Yes and no. The thermal waters at Grutas Tolantongo are natural and attractions like the cave, river, and waterfalls are also natural.

The famous cliffside pools however, are manmade along with other aspects like the swimming pools, bridge, and zipline.

Why is the Tolantongo Water Blue?

The waters at Tolantongo are a vibrant, milky, baby blue due to the minerals the water picks up as it passes through the rocks. Chemical reactions from minerals like magnesium, calcium, and barium create the otherworldly hue of blue.

Do You Need Water Shoes for Tolantongo?

Yes, yes, yes, you absolutely need water shoes for Tolantongo.

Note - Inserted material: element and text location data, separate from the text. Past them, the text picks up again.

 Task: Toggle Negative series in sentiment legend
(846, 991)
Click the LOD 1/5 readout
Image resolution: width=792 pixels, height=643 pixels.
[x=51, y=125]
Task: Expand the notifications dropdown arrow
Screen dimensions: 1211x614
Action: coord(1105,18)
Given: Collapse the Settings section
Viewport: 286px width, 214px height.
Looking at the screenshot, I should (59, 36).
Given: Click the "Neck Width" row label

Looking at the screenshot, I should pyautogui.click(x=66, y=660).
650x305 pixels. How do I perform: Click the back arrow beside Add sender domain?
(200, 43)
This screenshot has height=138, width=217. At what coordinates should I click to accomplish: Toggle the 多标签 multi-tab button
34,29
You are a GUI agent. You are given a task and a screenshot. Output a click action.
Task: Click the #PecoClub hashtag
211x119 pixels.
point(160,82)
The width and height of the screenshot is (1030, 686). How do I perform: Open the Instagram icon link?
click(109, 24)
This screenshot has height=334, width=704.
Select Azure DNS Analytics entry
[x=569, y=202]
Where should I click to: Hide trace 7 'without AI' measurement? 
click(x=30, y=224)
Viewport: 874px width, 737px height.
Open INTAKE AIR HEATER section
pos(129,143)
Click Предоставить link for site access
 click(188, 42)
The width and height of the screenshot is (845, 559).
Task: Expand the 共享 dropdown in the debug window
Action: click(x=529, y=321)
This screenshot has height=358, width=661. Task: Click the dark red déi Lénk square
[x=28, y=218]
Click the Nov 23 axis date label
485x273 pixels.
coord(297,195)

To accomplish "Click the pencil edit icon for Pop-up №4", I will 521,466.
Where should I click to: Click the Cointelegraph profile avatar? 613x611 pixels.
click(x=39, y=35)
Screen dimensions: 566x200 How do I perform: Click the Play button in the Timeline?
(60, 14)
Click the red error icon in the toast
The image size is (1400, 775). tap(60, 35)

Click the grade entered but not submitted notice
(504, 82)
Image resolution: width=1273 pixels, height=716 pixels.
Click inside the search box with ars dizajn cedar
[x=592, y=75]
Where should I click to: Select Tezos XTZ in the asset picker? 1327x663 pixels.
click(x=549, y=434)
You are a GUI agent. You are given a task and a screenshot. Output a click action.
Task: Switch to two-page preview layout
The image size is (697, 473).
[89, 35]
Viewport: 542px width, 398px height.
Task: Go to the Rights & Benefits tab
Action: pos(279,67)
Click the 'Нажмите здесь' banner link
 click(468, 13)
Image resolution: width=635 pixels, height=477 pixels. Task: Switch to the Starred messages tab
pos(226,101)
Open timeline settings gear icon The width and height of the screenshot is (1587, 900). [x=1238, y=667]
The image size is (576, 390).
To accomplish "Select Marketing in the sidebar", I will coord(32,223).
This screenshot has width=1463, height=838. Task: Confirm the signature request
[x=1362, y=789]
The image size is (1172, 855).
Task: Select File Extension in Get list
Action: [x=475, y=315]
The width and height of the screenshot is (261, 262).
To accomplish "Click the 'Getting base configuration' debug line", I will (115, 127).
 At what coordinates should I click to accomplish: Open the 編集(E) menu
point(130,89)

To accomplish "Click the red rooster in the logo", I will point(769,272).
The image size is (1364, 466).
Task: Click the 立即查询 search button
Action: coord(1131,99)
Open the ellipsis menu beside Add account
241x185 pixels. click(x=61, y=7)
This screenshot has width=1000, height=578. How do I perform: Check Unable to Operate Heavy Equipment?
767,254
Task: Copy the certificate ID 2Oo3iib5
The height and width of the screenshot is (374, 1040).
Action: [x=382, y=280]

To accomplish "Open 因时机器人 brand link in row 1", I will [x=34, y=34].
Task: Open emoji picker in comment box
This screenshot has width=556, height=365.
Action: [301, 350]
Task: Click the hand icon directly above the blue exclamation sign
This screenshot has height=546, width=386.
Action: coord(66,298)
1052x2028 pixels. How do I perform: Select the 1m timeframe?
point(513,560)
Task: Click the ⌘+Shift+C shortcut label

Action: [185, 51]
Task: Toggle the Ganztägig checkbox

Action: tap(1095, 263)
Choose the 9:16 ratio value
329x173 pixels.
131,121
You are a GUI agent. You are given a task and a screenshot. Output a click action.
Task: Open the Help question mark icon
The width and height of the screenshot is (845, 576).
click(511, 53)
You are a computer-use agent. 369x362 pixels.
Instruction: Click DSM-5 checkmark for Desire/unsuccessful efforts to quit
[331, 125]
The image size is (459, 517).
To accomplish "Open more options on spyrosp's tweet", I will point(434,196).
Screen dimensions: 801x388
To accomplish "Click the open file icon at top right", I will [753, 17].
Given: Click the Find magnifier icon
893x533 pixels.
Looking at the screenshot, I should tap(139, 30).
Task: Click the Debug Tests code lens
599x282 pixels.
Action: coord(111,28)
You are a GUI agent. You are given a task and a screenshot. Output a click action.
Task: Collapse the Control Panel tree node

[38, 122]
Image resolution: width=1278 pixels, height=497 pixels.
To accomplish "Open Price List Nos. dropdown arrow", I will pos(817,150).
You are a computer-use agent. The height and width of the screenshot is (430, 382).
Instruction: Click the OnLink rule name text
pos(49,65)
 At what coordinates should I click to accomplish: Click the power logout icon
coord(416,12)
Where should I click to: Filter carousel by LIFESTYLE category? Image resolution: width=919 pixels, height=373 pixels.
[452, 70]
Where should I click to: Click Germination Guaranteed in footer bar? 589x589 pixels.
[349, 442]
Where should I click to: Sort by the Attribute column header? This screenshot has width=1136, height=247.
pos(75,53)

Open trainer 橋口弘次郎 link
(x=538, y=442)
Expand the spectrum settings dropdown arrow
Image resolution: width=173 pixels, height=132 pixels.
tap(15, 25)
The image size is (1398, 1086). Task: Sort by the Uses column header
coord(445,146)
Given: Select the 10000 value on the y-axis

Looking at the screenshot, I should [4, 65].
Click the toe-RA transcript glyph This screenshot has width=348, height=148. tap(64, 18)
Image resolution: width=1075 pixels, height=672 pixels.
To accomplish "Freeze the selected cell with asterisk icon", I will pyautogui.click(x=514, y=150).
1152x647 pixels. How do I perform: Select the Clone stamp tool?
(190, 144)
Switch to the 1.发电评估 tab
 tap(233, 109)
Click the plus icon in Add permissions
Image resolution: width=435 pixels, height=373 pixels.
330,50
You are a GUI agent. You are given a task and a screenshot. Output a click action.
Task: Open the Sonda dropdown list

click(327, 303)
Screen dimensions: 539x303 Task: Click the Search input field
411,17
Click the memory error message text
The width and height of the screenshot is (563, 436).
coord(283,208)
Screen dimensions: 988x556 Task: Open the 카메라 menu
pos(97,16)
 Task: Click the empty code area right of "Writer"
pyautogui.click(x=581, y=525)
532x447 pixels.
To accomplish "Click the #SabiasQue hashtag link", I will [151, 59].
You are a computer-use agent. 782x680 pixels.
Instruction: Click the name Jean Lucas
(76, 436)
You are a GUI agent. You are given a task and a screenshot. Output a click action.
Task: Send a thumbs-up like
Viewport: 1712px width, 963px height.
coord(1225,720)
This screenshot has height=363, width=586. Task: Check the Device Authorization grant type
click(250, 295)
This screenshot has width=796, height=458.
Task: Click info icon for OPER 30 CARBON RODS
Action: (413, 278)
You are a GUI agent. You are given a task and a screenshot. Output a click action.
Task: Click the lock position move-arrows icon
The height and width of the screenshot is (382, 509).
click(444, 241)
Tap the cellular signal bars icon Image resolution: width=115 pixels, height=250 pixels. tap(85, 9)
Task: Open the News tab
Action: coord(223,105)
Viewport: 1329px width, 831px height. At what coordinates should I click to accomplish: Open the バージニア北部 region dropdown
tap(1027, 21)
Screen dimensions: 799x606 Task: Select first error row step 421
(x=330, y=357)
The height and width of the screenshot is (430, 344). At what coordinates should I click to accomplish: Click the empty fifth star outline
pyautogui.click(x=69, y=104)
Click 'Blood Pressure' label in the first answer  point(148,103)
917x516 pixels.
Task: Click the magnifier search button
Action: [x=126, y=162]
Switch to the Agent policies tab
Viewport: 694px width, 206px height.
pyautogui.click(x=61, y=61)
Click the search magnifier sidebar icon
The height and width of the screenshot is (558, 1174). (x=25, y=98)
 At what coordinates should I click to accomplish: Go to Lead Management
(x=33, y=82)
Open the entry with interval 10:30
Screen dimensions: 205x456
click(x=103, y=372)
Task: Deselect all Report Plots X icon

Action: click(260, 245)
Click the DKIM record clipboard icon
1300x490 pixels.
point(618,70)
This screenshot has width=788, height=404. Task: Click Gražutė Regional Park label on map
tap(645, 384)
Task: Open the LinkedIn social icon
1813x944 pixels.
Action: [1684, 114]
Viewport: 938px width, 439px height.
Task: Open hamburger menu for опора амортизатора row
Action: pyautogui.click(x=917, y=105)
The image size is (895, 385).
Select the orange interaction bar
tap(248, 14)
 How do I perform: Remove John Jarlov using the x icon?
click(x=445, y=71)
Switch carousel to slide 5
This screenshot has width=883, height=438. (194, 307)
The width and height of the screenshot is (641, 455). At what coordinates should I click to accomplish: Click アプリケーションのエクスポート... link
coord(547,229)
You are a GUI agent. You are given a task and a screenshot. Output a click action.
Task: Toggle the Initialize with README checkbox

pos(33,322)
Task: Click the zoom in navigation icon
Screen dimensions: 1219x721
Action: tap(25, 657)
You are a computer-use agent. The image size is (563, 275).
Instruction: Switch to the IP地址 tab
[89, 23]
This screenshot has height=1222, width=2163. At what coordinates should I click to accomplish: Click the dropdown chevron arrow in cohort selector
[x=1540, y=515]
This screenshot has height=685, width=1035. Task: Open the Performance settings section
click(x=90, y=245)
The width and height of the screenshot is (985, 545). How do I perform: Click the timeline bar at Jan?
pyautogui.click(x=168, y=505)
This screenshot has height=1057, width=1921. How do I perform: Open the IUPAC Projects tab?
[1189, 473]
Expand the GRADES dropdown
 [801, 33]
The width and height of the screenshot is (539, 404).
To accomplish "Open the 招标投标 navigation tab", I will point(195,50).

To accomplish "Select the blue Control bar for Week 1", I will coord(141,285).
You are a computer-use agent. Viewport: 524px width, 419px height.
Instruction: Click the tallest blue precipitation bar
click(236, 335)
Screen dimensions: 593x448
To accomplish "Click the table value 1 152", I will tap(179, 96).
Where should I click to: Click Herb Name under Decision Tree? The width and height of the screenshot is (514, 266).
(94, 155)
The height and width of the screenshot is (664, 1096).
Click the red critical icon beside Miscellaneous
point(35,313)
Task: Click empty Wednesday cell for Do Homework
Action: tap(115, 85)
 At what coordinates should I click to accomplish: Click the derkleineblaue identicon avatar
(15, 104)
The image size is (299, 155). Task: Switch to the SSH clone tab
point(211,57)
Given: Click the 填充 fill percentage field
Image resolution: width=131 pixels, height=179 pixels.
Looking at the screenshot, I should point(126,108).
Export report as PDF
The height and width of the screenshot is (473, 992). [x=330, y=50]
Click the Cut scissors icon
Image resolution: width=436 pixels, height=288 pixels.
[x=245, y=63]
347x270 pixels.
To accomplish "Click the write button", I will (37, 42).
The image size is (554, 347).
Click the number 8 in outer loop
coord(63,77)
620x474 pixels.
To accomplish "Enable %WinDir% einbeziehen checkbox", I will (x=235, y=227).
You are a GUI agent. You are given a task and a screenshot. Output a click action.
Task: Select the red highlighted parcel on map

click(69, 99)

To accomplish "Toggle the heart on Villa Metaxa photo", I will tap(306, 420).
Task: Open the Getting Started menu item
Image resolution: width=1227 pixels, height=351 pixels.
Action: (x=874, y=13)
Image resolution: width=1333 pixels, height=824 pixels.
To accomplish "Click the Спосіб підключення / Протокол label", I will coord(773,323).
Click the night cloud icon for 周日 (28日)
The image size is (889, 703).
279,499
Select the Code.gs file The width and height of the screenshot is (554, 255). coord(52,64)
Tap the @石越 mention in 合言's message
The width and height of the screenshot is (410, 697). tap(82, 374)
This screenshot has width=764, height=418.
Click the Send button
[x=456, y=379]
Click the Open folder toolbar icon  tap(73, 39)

Because of the natural surroundings you will very often be walking on stones, rough and slick areas, and even dirt. To save your feet and protect against falls you need water shoes with a decent grip.

What Is the Closest Airport to Grutas de Tolantongo?

The closest airport to Grutas Tolantongo is Querétaro International Airport and while I think Querétaro is a safe place to visit with lots to do and see, Mexico City International Airport offers more flights as well as tour and bus options to the Grutas.

Summary: Grutas Tolantongo

Grutas Tolantongo is one of the most memorable places I’ve been in Mexico, or anywhere else in the world for that matter!

The rugged mountains juxtaposed against the soft blue river is a sight I’ll never tire of.

This is not somewhere you happen upon, it’s a place you have to decide to visit and I don’t think that’s a decision you’ll regret. Whether you decide to camp on the river’s edge or take the 4am day trip from Mexico City, Grutas Tolantongo will leave a lasting impression.